Scrupulosity is not a safe road. It blinds one to God's grace. It turns one's attention inward, ironically running afoul of the two greatest commandments. Whilst in an unmanaged scrupulous condition, one cannot truly love God and neighbor, because scrupulosity—like OCD in general—is fundamentally selfish. Yes, in many cases, scrupulosity isn't culpably selfish, but the destruction is no less catastrophic for that. If hell ultimately boils down to exclusive preoccupation with oneself, scrupulosity provides an unseemly foretaste.
How can religious devotion go so wrong? Because it's not religious devotion. It's OCD masquerading as devotion.
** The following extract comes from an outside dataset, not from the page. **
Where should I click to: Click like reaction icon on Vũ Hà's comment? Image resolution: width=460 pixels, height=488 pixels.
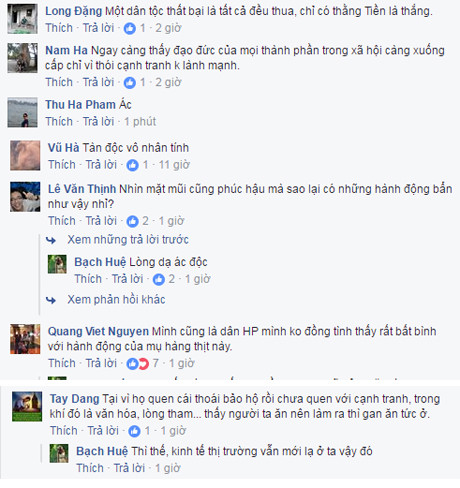point(132,165)
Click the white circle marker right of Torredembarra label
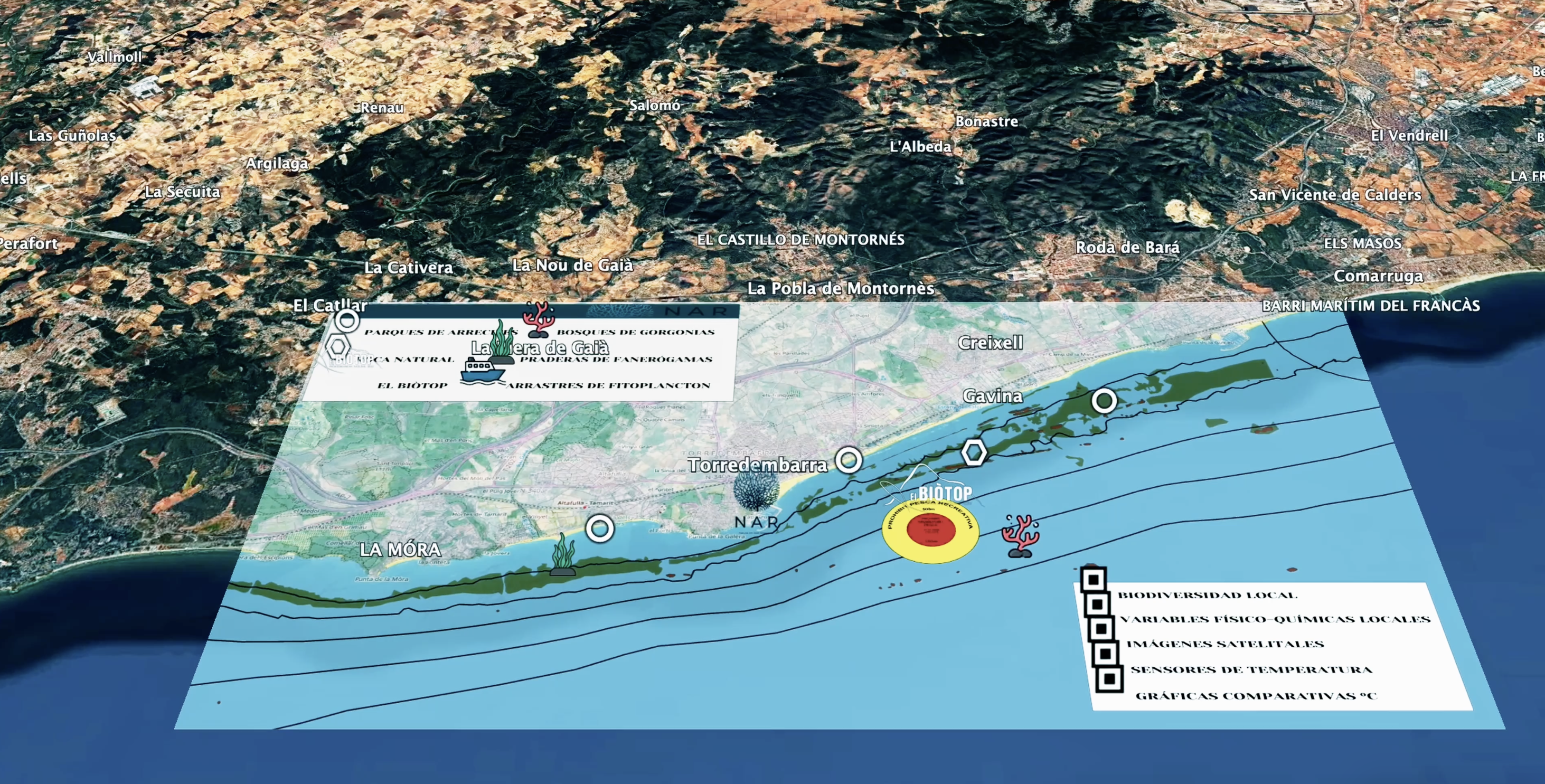Viewport: 1545px width, 784px height. coord(849,461)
The scrupulous person focuses on the state of their own soul at the expense of all else, as if engagement in and service to the community of believers that constitutes Christ's body is a marginal roadside attraction on the path to salvation. It is spiritual self-interest: a Pascalian wager where the chips are your marriage, your family, your vocation, and your ability to serve others. The scrupulous person strives to bet everything on eternity, but in so doing, they lose the very gifts by which they cultivate and demonstrate virtue. It is not self-emptying but rather self-destruction, and the collateral damage can be immense.
I am reminded of the character Chiti in the brilliant TV show The Good Place. (Spoilers ahead!) He is a professor of philosophy specializing in ethics. He agonizes over the smallest of moral decisions, so dedicated is he to living a moral life. In his singleminded pursuit, he sacrifices many good things. As I watched the first season, I came to admire him. So when I discovered that he was in the Bad Place, I questioned the writers' judgment. Surely he wasn't in the same camp as the others! But I later found that others understood this without difficulty. Chiti really did get wrong the spirit of the moral life. He shrunk his life to accommodate his moral anxiety. He followed the scrupulous maxim: "Nothing ventured, no sin." And he suffered the consequence.